Para una limpieza profunda de los poros, las mascarillas de arcilla o de carbón activo son más efectivas.
Las peel off pueden complementar pero no reemplazar a las purificantes.
¿El retinol es seguro para uso diario?
Empieza 2-3 noches por semana con concentración de 0,1 %. Aumenta gradualmente.
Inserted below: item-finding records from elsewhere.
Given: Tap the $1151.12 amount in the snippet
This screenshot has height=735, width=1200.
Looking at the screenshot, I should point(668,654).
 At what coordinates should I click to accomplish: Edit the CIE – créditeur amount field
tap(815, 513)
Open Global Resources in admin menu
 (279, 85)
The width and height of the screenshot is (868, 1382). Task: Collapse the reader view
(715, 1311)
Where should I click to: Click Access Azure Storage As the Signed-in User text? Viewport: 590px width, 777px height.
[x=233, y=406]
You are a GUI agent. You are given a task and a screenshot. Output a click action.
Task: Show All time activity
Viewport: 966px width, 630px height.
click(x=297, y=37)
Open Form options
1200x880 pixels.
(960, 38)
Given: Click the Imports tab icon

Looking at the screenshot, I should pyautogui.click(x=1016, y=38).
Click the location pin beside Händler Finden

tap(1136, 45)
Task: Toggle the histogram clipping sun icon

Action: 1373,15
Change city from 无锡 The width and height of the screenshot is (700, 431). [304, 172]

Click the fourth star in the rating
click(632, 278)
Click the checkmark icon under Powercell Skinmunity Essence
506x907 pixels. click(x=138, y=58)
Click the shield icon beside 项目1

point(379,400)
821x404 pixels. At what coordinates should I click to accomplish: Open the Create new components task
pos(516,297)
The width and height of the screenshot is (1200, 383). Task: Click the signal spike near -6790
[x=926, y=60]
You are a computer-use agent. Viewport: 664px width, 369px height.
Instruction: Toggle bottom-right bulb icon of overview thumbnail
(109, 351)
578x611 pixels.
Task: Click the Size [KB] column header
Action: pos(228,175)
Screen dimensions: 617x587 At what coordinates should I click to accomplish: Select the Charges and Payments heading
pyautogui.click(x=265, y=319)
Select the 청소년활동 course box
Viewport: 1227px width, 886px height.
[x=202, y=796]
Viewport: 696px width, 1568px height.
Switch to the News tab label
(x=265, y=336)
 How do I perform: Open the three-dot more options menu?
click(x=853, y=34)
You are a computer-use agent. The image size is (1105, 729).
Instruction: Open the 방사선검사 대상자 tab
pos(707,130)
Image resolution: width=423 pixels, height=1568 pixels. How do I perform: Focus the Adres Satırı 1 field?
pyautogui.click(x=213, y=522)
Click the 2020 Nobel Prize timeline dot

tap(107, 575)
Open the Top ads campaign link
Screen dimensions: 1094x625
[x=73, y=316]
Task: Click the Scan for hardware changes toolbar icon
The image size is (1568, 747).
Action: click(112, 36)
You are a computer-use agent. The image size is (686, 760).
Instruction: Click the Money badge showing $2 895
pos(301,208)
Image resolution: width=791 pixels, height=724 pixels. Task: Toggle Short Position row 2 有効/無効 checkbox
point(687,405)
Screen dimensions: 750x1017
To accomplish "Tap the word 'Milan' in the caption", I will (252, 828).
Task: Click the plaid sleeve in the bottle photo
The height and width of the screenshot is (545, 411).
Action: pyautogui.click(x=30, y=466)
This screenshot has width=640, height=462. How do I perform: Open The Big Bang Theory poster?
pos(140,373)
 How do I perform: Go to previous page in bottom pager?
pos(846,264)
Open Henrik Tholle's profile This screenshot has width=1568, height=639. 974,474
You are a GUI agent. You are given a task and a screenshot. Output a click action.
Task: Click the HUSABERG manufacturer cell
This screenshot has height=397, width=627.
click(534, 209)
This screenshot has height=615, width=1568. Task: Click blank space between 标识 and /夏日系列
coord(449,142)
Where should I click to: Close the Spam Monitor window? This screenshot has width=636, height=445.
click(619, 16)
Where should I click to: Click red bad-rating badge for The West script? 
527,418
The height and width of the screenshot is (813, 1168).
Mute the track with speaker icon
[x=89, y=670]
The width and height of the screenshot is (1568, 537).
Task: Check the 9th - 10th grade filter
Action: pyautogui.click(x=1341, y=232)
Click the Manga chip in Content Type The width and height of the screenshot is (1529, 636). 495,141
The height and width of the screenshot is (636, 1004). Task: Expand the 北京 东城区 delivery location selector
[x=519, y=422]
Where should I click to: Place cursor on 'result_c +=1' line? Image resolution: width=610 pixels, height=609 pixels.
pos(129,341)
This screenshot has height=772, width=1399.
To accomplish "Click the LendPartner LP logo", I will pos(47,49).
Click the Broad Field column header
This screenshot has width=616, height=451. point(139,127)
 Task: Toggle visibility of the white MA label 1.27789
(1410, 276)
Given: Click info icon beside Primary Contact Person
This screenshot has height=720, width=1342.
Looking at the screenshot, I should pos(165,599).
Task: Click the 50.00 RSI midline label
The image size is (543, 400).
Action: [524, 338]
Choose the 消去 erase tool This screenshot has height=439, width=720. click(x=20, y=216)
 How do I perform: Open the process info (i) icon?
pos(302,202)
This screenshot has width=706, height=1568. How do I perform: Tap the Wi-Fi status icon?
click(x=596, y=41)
Nunca superes 0,3 % sin supervisión dermatológica.
¿Cuánto tardan los activos cosméticos en hacer efecto?
- Hidratación: días.
- Luminosidad: 2-3 semanas.
- Arrugas y manchas: 8-12 semanas de uso constante.
- Firmeza: 3-6 meses.
Las mascarillas faciales son una excelente manera de complementar su rutina diaria de cuidado de la piel, pero es importante recordar que no son una solución única para todos los problemas de la piel.
Es importante utilizar otros productos de cuidado de la piel, como limpiadores, tónicos y cremas hidratantes, para mantener la piel saludable y radiante a largo plazo.
Recuerda que es muy importante seguir con la rutina facial y el uso de cremas faciales ayudan a que tengas una piel llena de luz y vida.